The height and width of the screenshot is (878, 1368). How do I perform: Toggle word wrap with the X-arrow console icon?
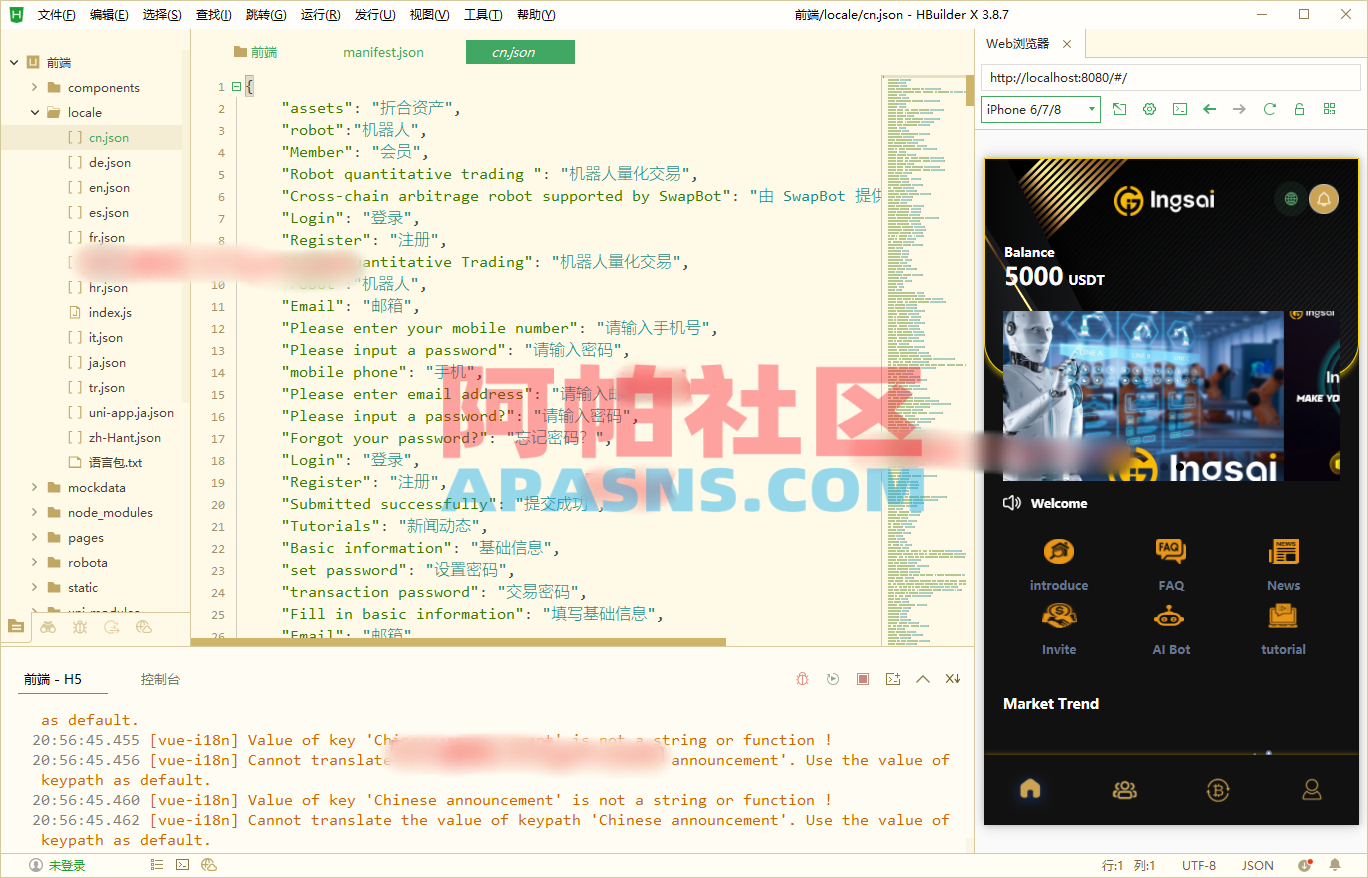[952, 678]
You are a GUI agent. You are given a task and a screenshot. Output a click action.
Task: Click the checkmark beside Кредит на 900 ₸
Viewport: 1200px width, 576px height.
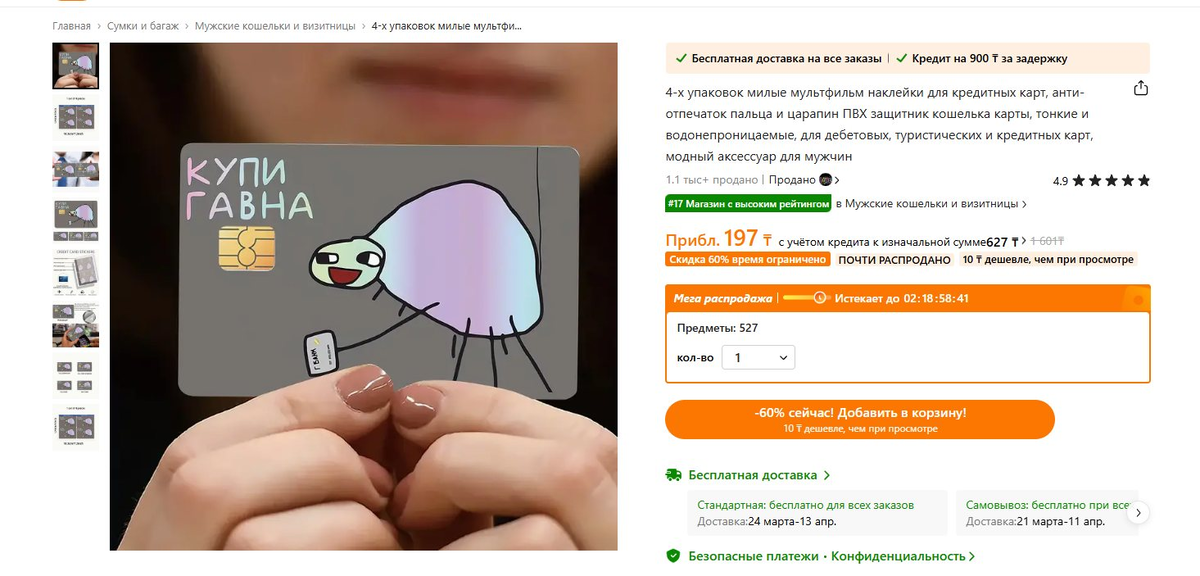[x=902, y=58]
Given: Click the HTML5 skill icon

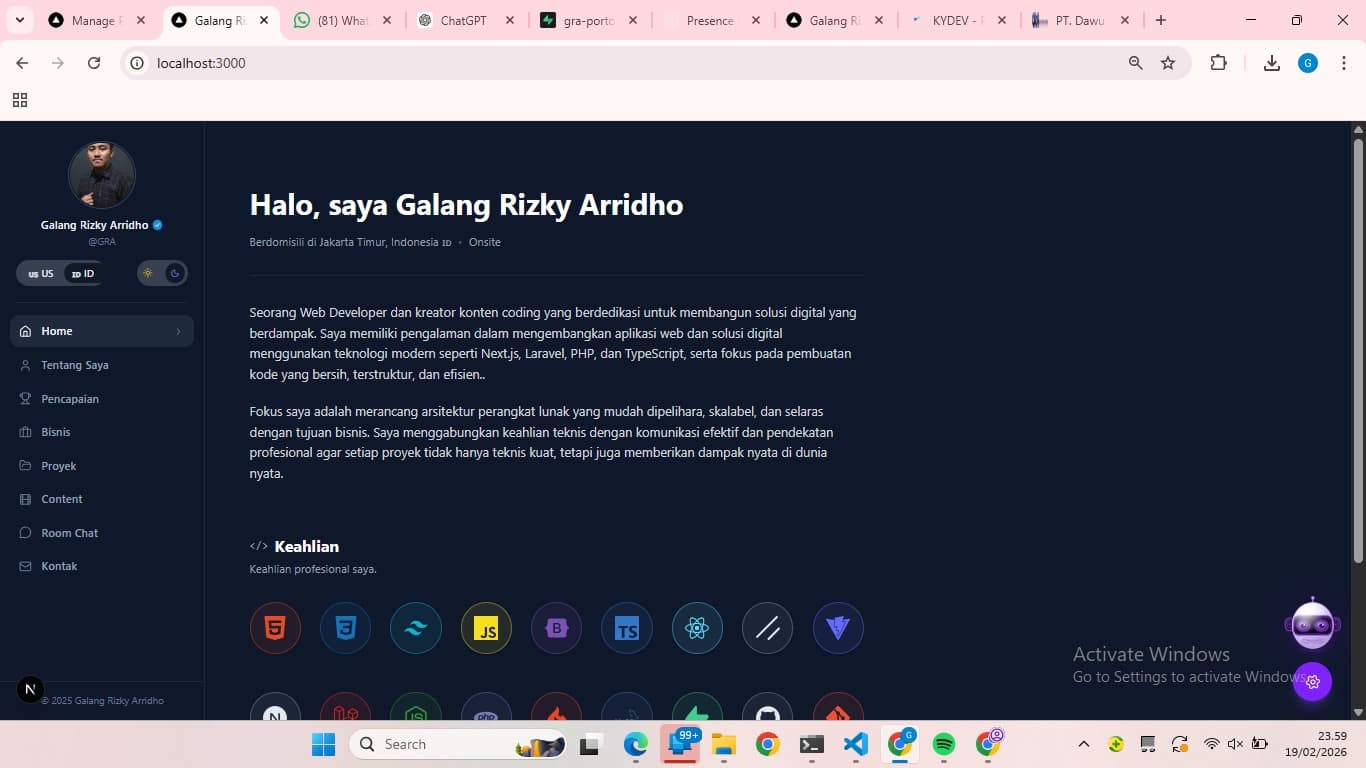Looking at the screenshot, I should click(275, 628).
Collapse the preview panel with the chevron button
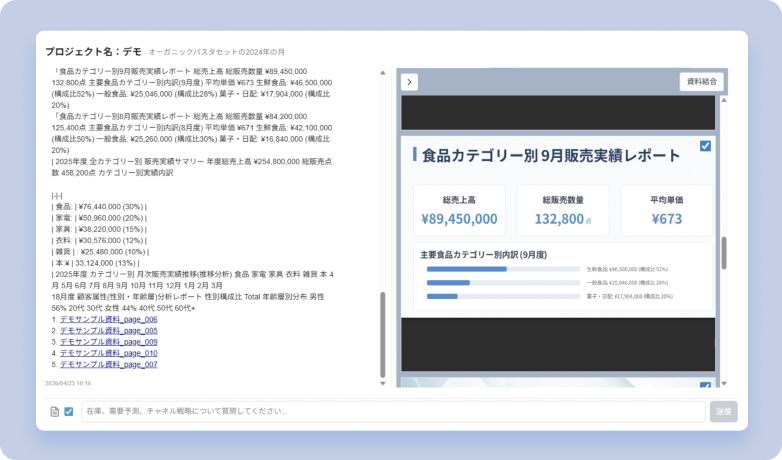Image resolution: width=782 pixels, height=460 pixels. 409,82
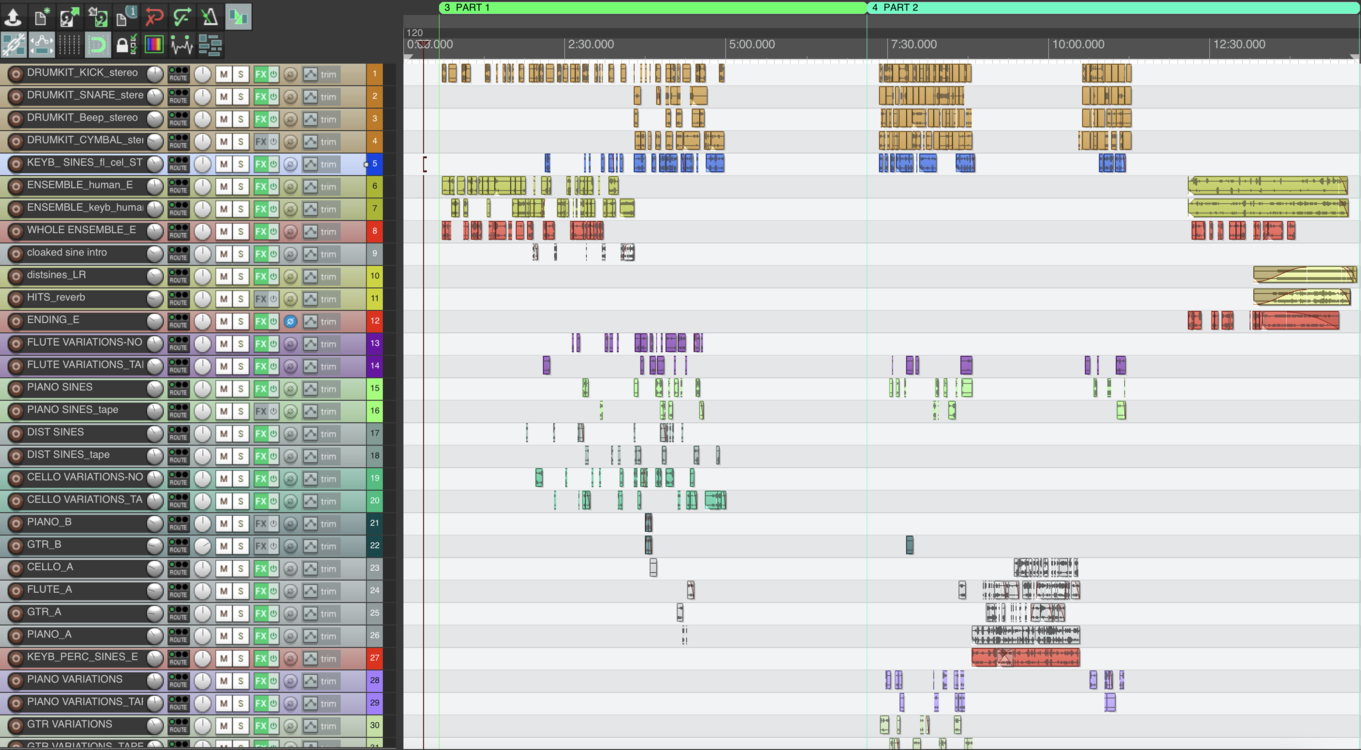The image size is (1361, 750).
Task: Click the New Project toolbar icon
Action: click(41, 17)
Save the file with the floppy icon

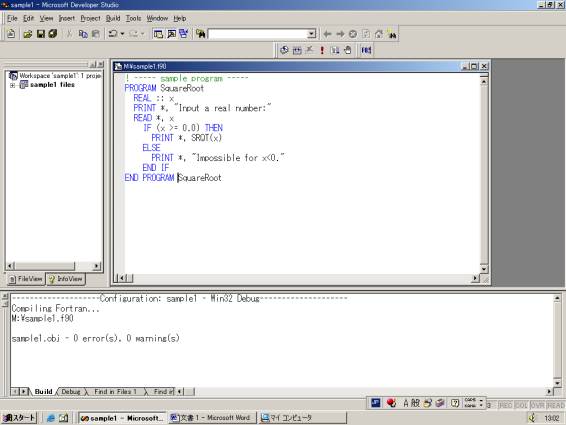(x=40, y=34)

EXERCISE BRIEF » The whole listing should be restated word for word, with no pictures.

ANSWER »
The height and width of the screenshot is (878, 1368). How do I perform: Toggle word wrap with the X-arrow console icon?
[952, 678]
You are a GUI agent. You are given a task and a screenshot. Output a click action.
Task: Click the checkmark beside Кредит на 900 ₸
Viewport: 1200px width, 576px height.
[x=902, y=58]
Given: Click the HTML5 skill icon

Looking at the screenshot, I should click(275, 628).
Collapse the preview panel with the chevron button
Image resolution: width=782 pixels, height=460 pixels. 409,82
The image size is (1361, 750).
Task: Click the New Project toolbar icon
Action: click(41, 17)
Save the file with the floppy icon

(x=40, y=34)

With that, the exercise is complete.